John McCain was a monumental American. In our time of increased acrimony, he urged us to embrace our better angels and return to a politics of civil discourse—where your political beliefs were just an aspect of who you are, not an indictment of your existence. He wore his maverick moniker well in the Senate, at times shirking the barriers of party lines in his quest for a better America for all.
Few people could endure what Senator John McCain did and emerge with even a fraction of his grace. Famously refusing an early release from a Hanoi prison camp until his comrades who were captured before him were released, McCain would spend five-and-a-half years as a captive in North Vietnam.
His experience shaped his appreciation and understanding of the possibilities of America, and urged him to a path of public service. McCain would spend the next four decades in the United States Congress and Senate, culminating in a Republican presidential nomination in 2008. An election he would lose to Barack Obama, John McCain’s famous humility and decorum would not give way to resentment and bitterness.

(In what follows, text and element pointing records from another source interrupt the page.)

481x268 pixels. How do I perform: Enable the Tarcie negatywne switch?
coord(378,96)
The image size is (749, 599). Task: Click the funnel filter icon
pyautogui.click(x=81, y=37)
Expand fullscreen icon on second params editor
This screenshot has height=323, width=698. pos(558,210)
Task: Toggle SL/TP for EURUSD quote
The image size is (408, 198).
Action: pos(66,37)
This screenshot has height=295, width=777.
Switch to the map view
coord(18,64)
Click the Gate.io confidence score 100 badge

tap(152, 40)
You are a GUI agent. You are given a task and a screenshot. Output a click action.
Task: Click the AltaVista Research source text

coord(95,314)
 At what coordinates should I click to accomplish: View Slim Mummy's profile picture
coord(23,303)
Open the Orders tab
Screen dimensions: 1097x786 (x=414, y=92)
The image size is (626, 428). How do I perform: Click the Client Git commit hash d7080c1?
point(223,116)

In his courageous concession speech, McCain stated: “A century ago, President Theodore Roosevelt’s invitation of Booker T. Washington to visit — to dine at the White House — was taken as an outrage in many quarters. America today is a world away from the cruel and prideful bigotry of that time. There is no better evidence of this than the election of an African American to the presidency of the United States. Let there be no reason now for any American to fail to cherish their citizenship in this, the greatest nation on Earth.”
“Senator Obama has achieved a great thing for himself and for his country.”
The politics of 2008 seem eons away from those of 2018. Senator John McCain represented the goodness of our country, and in the wake of his passing, we should remember a man who put the right thing over the expedient thing. We need more leaders like John McCain.